SOURCE>
If you can't, on a non-rebounding FT, observe the players outside the 3-point line from the division line (which is a point you claim as the reason for the T to drop down), you should retire.

While you can make the arguement that the rules should be enforced the same everywhere, that argument doesn't apply to mechanics. The mechanics book just provides guidelines, not a rules. Nothing in the mechanics book is required unless your local organization chooses to adopt it. Of course, many do, but many do not. There is no one right way to do mechanics. All that matters is that the crew knows what to expect of each other...who is watching what, etc.
1. Managing the game does NOT include being taken away from your duty to assist your partners by a coach. That's called leaving your partners in a lurch and expecting them to cover for you.

2. It depends where those players are standing. If they are right on the 3pt arc and contesting for position, then the T had better be down by the 28 foot mark to see if they break the plane of the 3pt line. The C is busy watching the FT shooter for that same violation and can't focus on both spots. If the majority of the players are back by the division line or behind, then that is where the T should be, and not to be chatting with the coach, but to be observing those players.

3. While the mechanics are suggested guidelines and I agree that the most important thing is for the crew to understand their responsibilities and be able to handle them, the mechanics are what they are because these methods have been tried and tested by many officials for years and found to give the officials the best probability of being in the right position to see the action and thus make the correct call. When a better way of accomplishing this goal is found the mechanic is changed.

They aren't just what someone sitting around a table thinks about where people should stand. They are the official mechanics for good reasons. It is my opinion that too many people have an inflated opinion of themselves and believe that they know better than these many people with many years of experience and unjustifiably alter the prescribed procedures.
More often than not that leads to problems.

REQUIREMENTS> Reproduce everything in the officiating mechanics text from "1. Managing the" down to "cover for you.".

EXTRACTED ENTRIES>
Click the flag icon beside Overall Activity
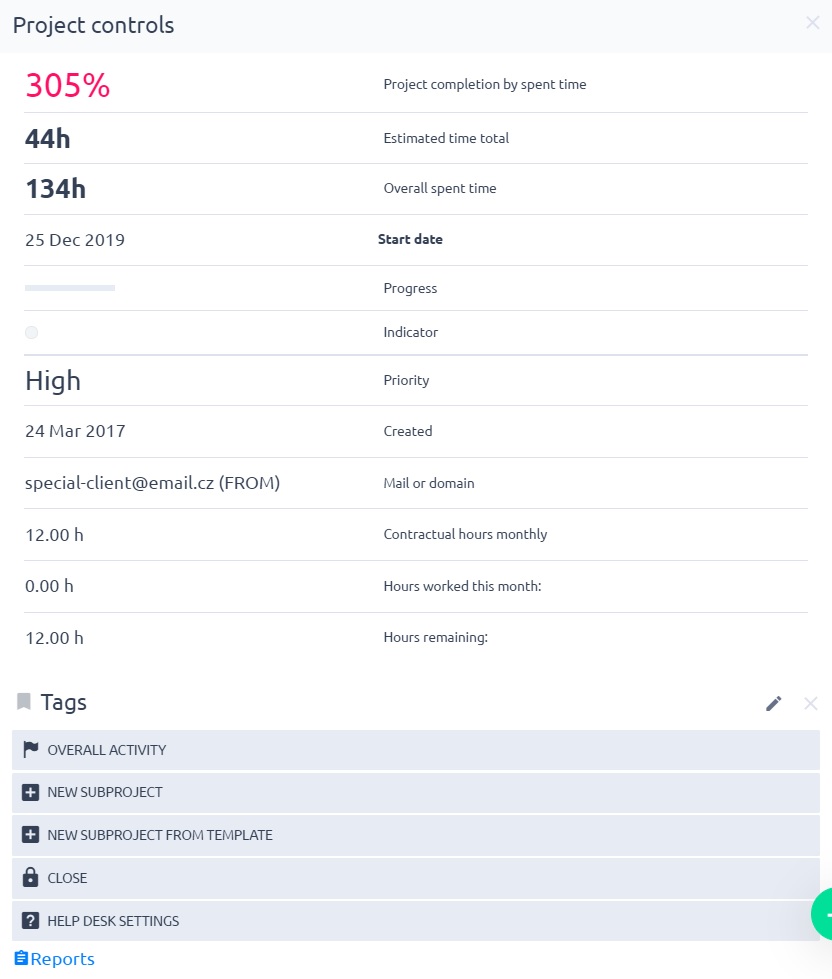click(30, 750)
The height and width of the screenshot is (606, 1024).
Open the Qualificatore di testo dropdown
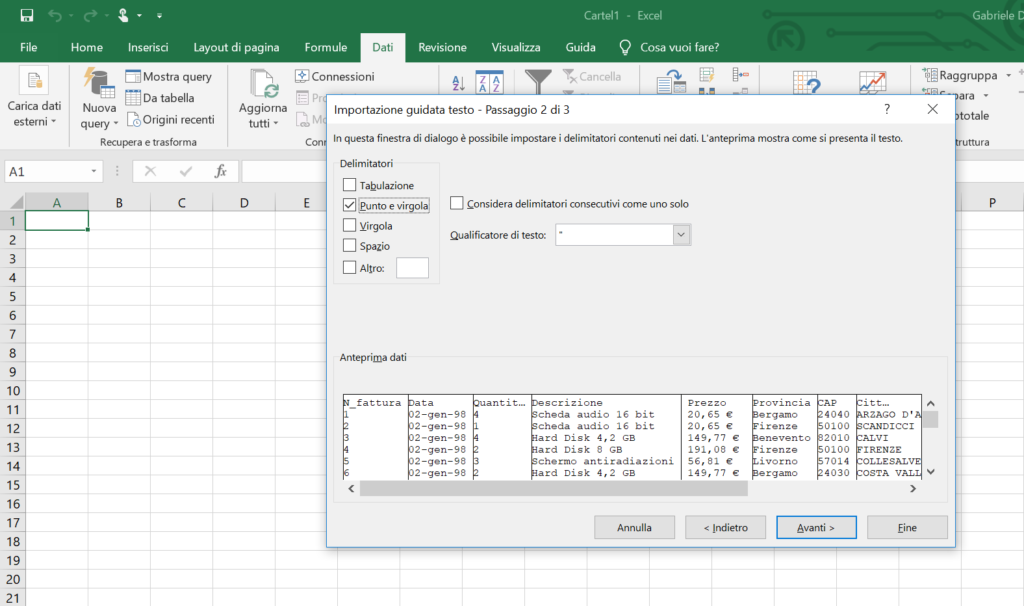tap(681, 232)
--
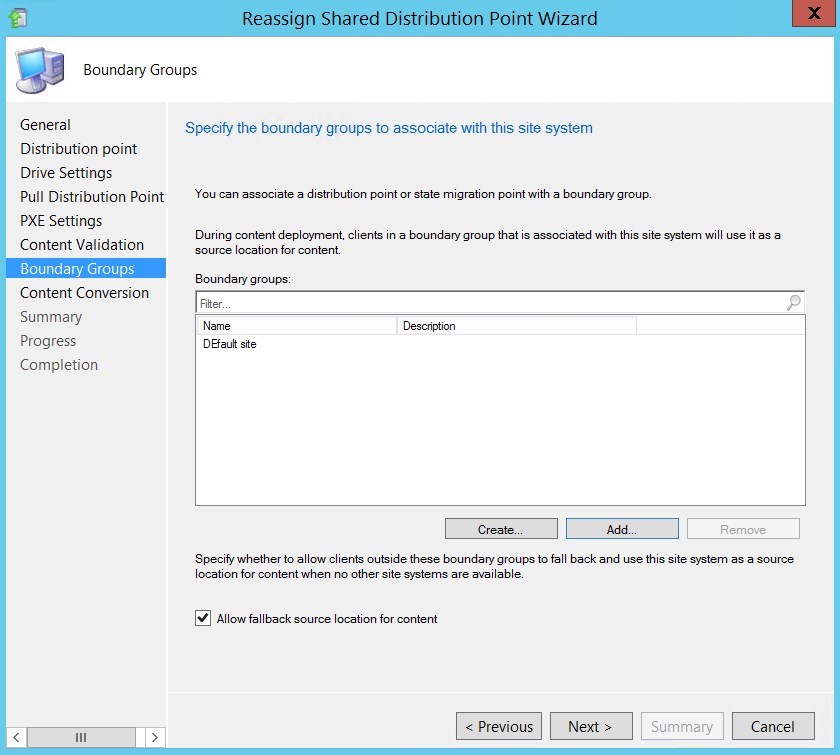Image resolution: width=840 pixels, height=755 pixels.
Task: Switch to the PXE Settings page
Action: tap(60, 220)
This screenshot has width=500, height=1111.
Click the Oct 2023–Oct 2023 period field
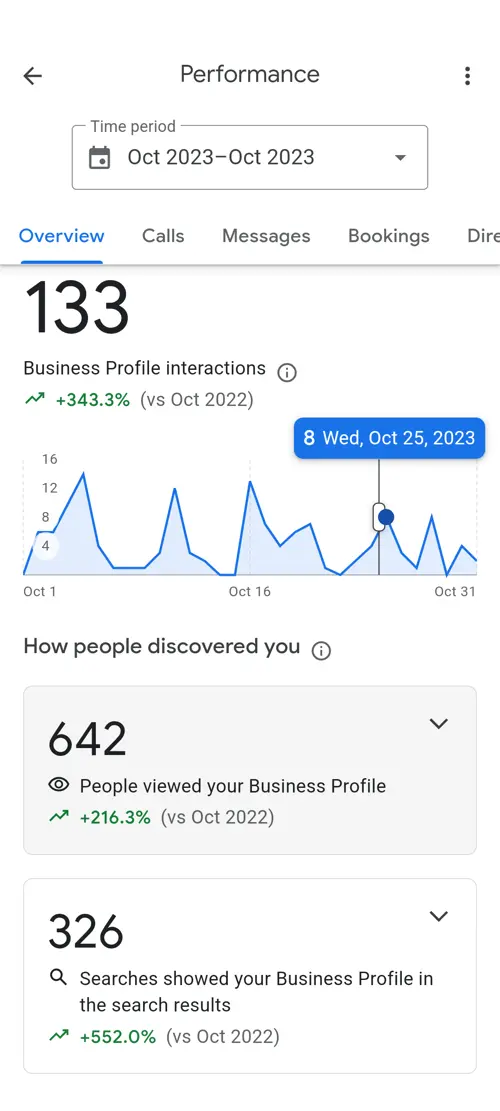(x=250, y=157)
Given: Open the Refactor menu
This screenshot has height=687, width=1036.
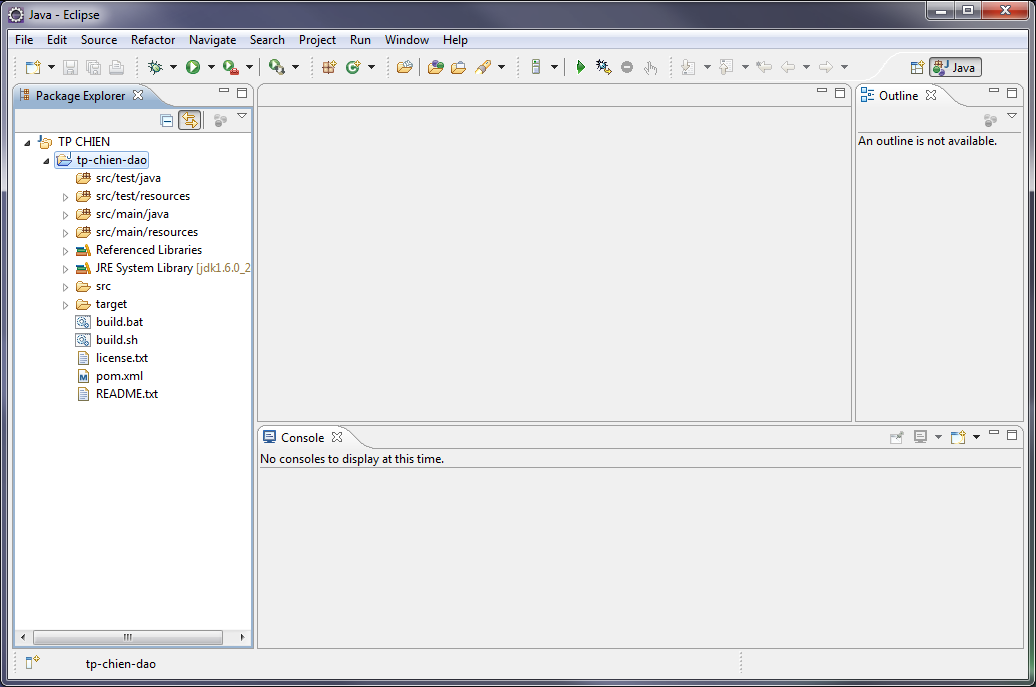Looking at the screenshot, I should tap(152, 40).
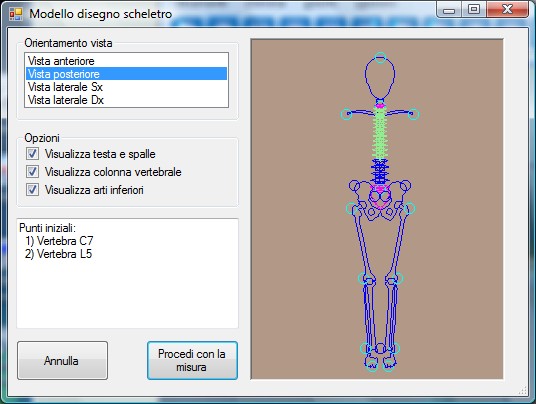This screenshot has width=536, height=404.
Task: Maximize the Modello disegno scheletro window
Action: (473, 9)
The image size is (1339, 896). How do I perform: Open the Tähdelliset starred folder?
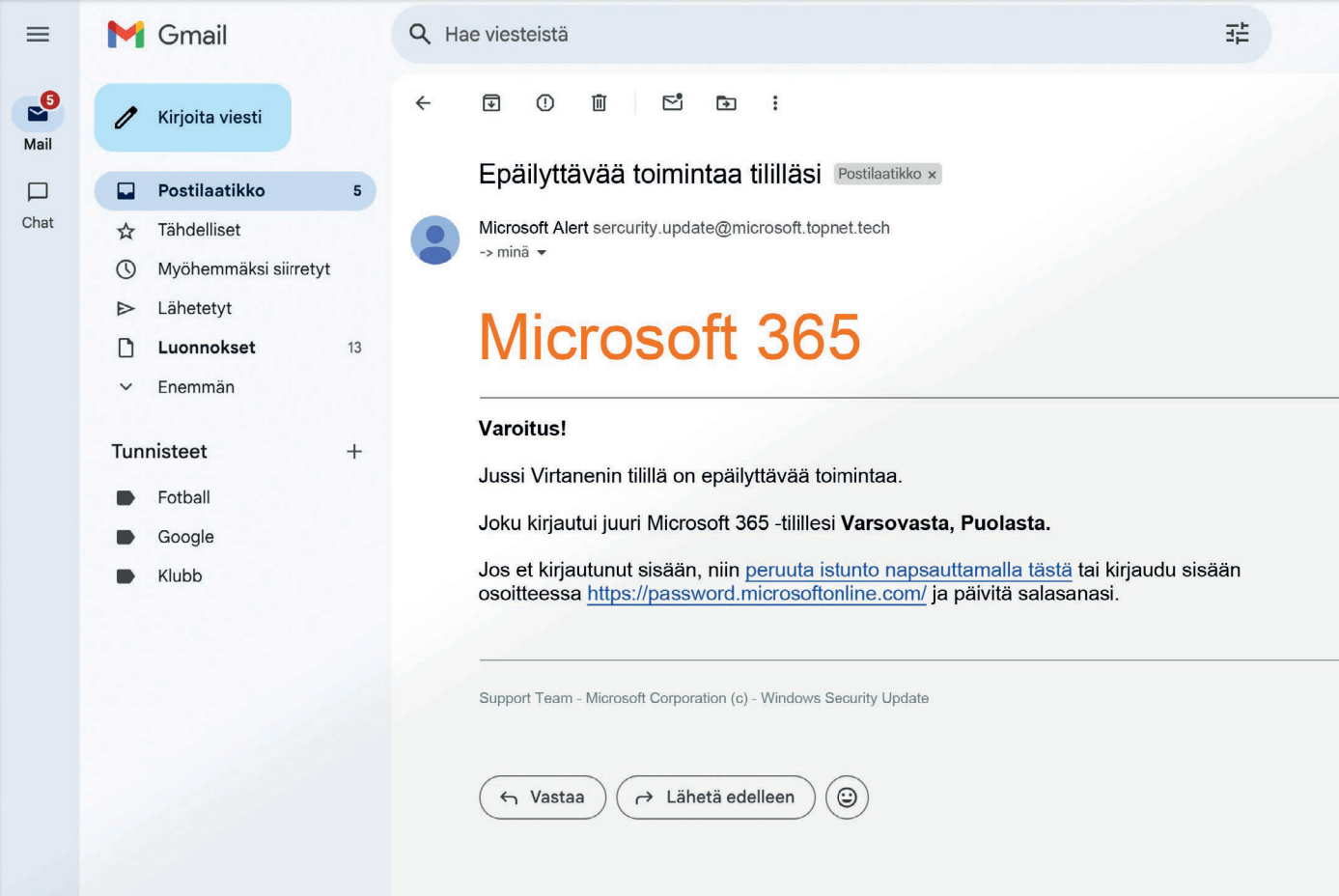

RESPONSE FOR THIS EXERCISE>
1. Managing the game does NOT include being taken away from your duty to assist your partners by a coach. That's called leaving your partners in a lurch and expecting them to cover for you.